Artificially Intelligent - Exploring the Custom Vision Service

Artificially Intelligent - Exploring the Custom Vision Service

By Frank La Vigne | August 2018

Frank La VigneOne of the more fascinating cognitive services available in Microsoft Azure is the Custom Vision Service, which allows users to easily create custom computer vision models. Traditionally, training an image classifier required thousands, if not tens of thousands, of images per class to generate a model accurate enough for practical use. Additionally, you would also need a strong grasp on the mechanics of neural networks. The Custom Vision Service provides an easy-to-use Web UI that masks this underlying complexity.

Better still, the Custom Vision Service can create fairly accurate custom image classifiers with as little as 15 or 20 images per class, although the documentation recommends a minimum of 50 images per class. Generally, the quality of the image classifier will improve with more training images. The Custom Vision Service also exposes trained models via a REST API to simplify the deploy­ment of these models.

At the Build 2018 conference, one of the keynote demos involved an unmanned aerial vehicle, or drone, flying over a series of pipes to detect defects and maintenance issues. In the demo, a drone streamed video from its camera back to a laptop. The laptop evaluated the images against a trained custom vision model, which alerted the drone operator of any defects seen in the pipes. For this article, I’ll mimic a similar artificial intelligence (AI)-augmented maintenance model for detecting issues with train tracks. To do so, I’ll explore the Custom Vision Service and demonstrate how easy it is to add custom image classification to any app or Web site.

Sourcing Images to Train On

Creating a computer vision model with the Custom Vision Service involves three simple steps:

  • Upload a set of images and label them.
  • Train and generate the model by clicking on the Train button.
  • Use the Web interface or REST APIs to evaluate the model’s performance.
  • It’s actually that easy to get started. But care must be taken as you begin sourcing images for your model on which to train.

    Recently for a customer demo, I collected a series of images of train tracks via the Internet. These images included normal train tracks and those with severe defects. With as little as 30 images, I was able to generate a custom vision model to detect track defects with around 80 percent accuracy as part of my presentation. As impressive at that may be, I was quick to point out to the customer that any production-ready image classification model would require images of train tracks in a variety of diverse lighting conditions, angles and so on. This diversity of classification data reduces the likelihood of the algorithm isolating incorrect features of the training images, which would wreak havoc with the results.

    There’s a classic, and possibly apocryphal, cautionary tale about training neural networks. The legend explains what researchers in the 1980s faced when the U.S. Army decided to train a neural network to detect tanks. According to the story, the neural network performed very well against the test data as part of the experiment. However, when the neural network was given new images to classify, it performed terribly.
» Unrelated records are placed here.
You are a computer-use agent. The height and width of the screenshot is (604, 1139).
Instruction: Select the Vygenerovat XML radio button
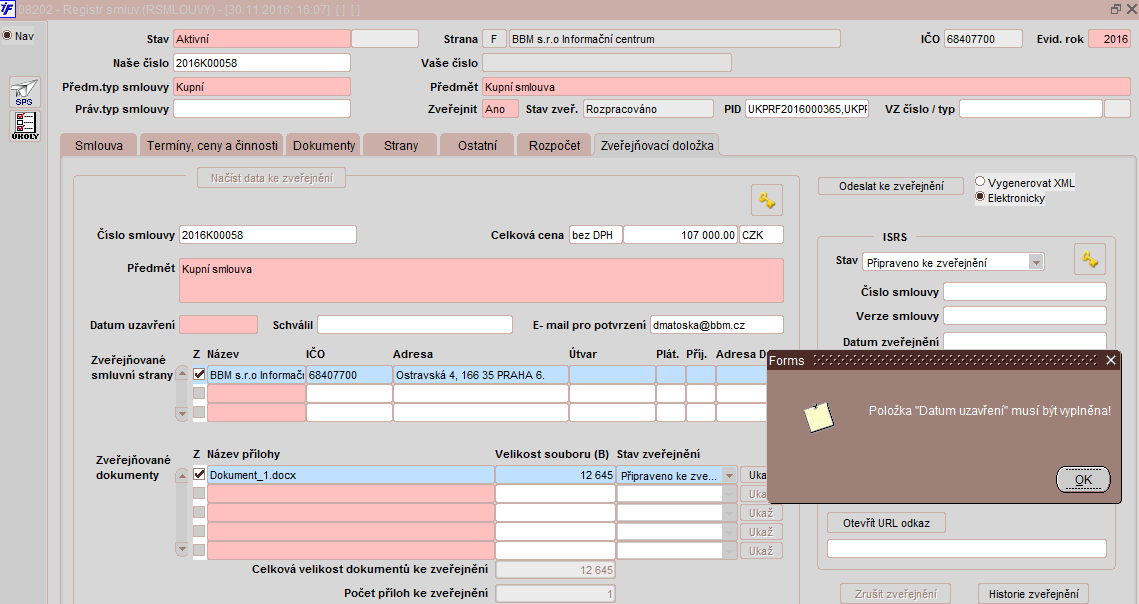pyautogui.click(x=980, y=182)
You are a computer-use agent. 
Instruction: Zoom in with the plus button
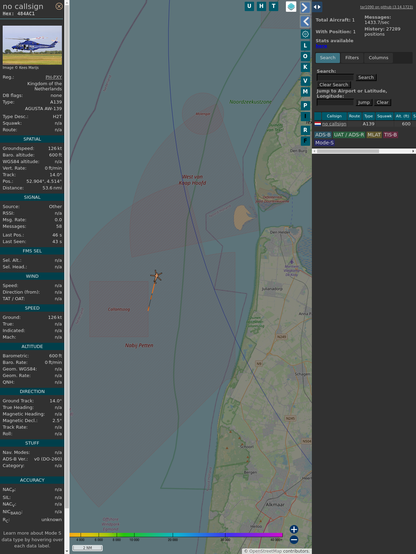coord(294,529)
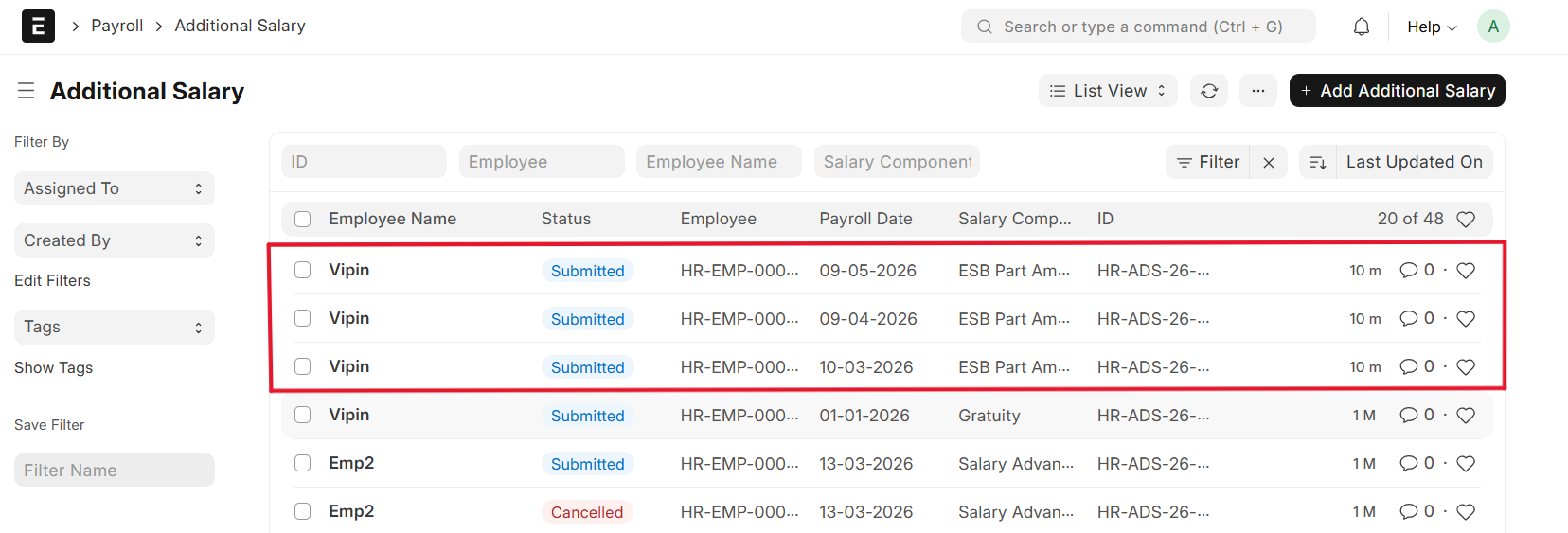Clear applied filters with the X icon
1568x533 pixels.
(1269, 163)
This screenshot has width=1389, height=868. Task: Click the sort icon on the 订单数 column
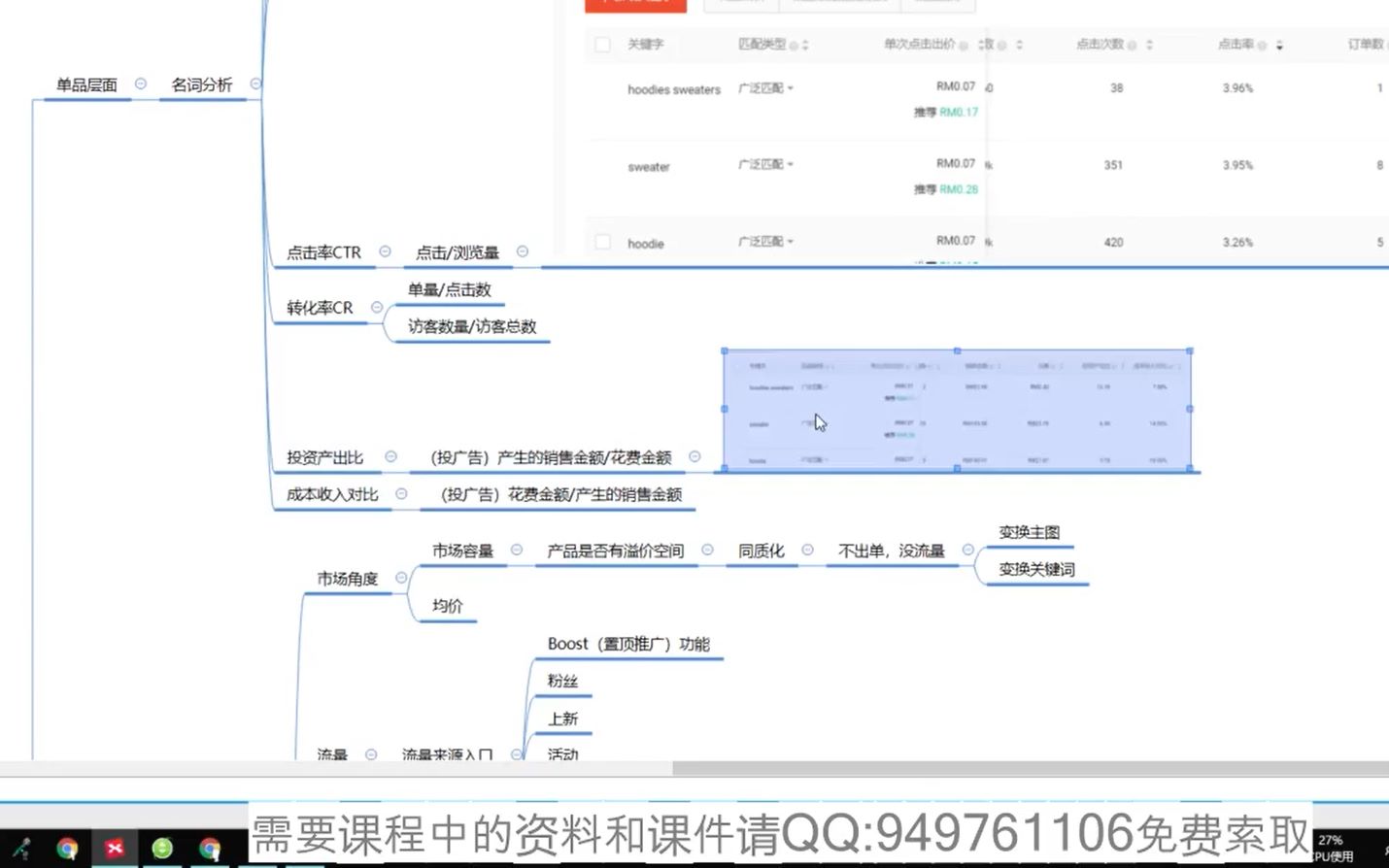[1387, 45]
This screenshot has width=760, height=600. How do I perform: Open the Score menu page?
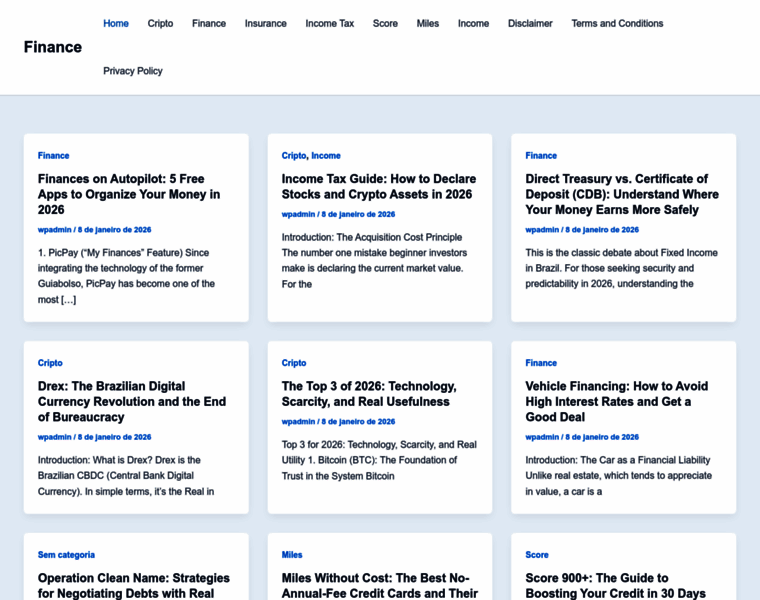(385, 23)
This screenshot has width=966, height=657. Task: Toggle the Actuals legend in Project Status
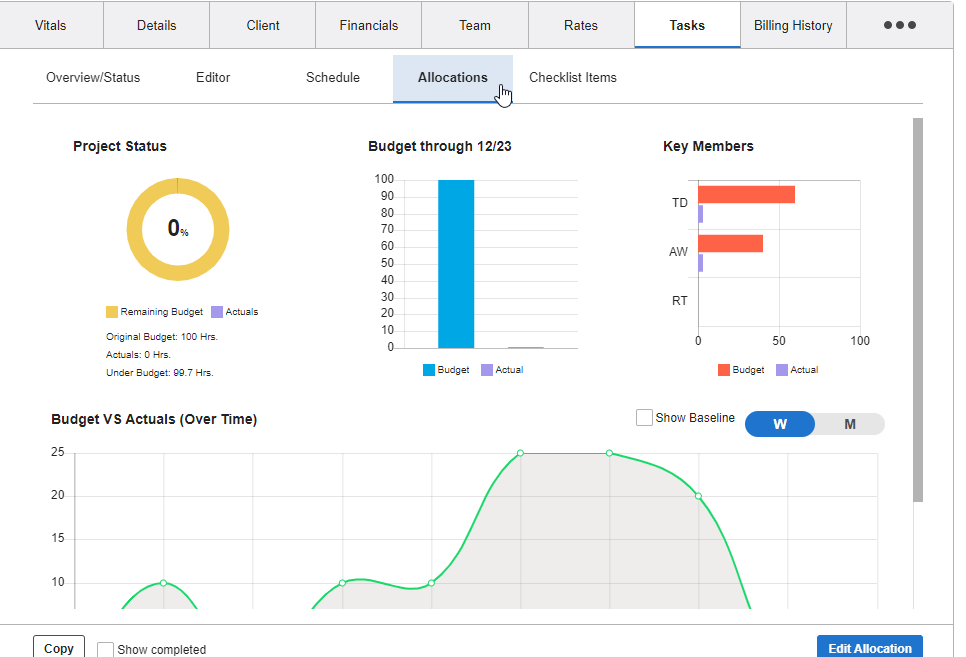coord(217,312)
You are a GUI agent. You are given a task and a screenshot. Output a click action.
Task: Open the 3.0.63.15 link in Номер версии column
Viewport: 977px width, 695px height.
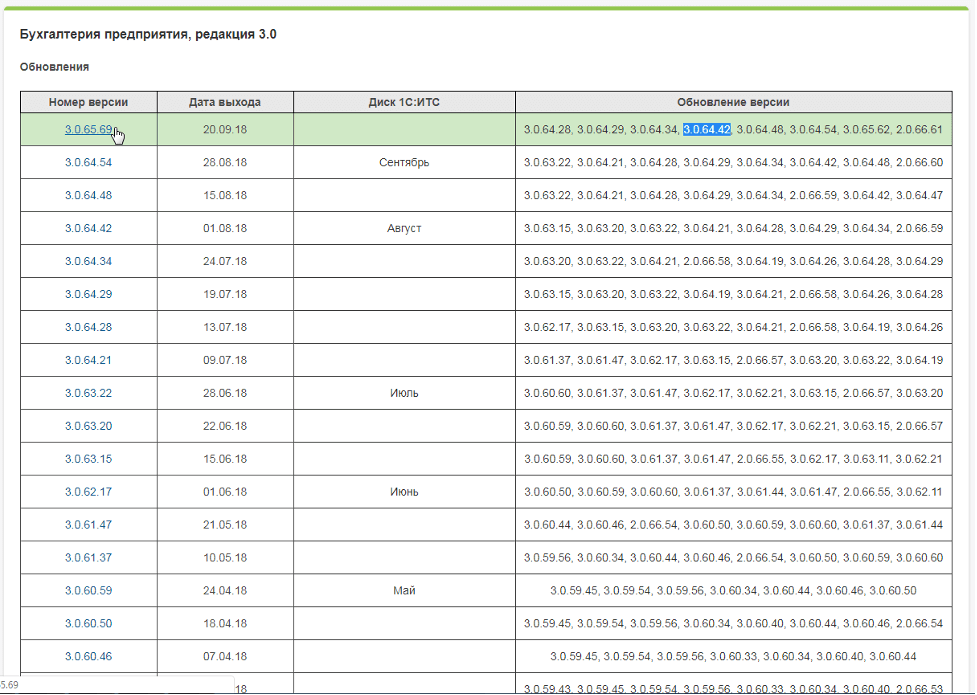point(88,459)
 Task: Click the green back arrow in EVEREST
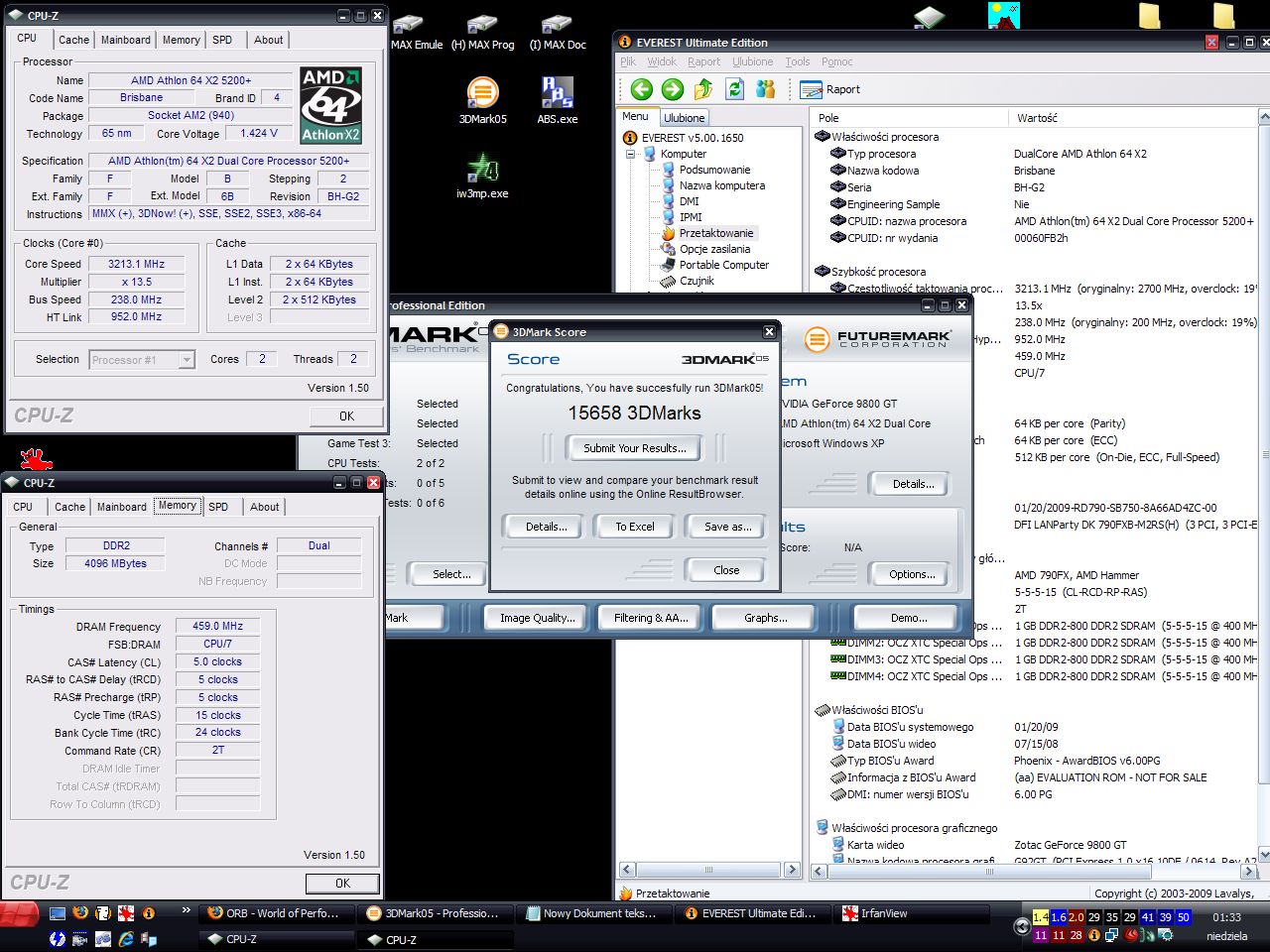pos(641,89)
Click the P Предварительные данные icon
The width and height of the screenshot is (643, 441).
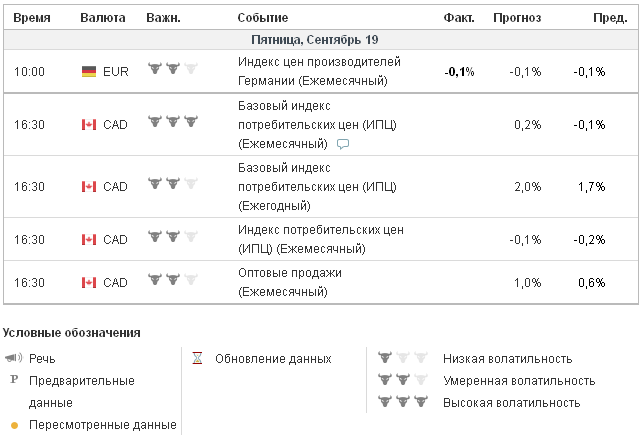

    The researchers were dumbfounded until they realized that all the images containing tanks had been taken on overcast days, while all the images lacking tanks were taken on sunny days. The neural network separated the two classes of photos and chose to distinguish the two sets based on the color of the sky rather than the presence of a tank. Obviously, this is not what the Army needed. For a full exploration of the tank detection story, you can check out Neil Fraser’s original write up at, but this part of his article is worth quoting here:

    “It is a perfect illustration of the biggest problem behind neural networks. Any automatically trained net with more than a few dozen neurons is virtually impossible to analyze and understand. One can’t tell if a net has memorized inputs, or is ‘cheating’ in some other way.”

    Although the article was last updated in 2003, this quote still holds true today. Work is being done to better understand the inner workings of complex neural networks, but this effort is ongoing and is barely beyond its nascent phase. The best practice currently is to source data that contains a varied set of training data. This helps the algorithm distinguish images based on the correct variables.

    To avoid image copyright issues, I’ve decided to leverage my children’s large toy train track collection for this article. This also allows me to create training and testing imagery quickly. I’ve taken 34 images and split them into three folders named Broken, Normal and Test. Images with “broken” train tracks are in the Broken folder, and images with contiguous tracks are in the Normal folder. I’ve randomly chosen a series of images to test the model on and placed them in the Test folder. With my source images selected and labeled, it’s time to create a model.


    Creating the Model

    In a browser, I go to and click on the Sign In button to sign in with my Microsoft account. Once logged in, I click on New Project to create a new custom vision project.

    In the dialog that follows, I enter “Toy Trains” for the project name and a brief description of the project. I leave the Resource Group dropdown list to the default setting of Limited trial, and make sure the radio buttons for Project Types and Domains are set to Classification and General, respectively. Next, I click the Create project button to create a new custom vision project. Figure 1 shows these settings.

    The Create New Project Dialog
    Figure 1 The Create New Project Dialog

    Uploading the Images

    Once the project is created, the Web site prompts you to upload images. I click Add Images and in the following dialog click Browse local files to find images to upload. First, I upload the images in the Broken folder by selecting them all and clicking Open in the browsing dialog. In the text box below the images, I enter the term Broken and click the blue plus sign to tag the images with the Broken label. I then click the Upload button to upload the 15 images. This step is shown in Figure 2. Next, I click Done to finish this step.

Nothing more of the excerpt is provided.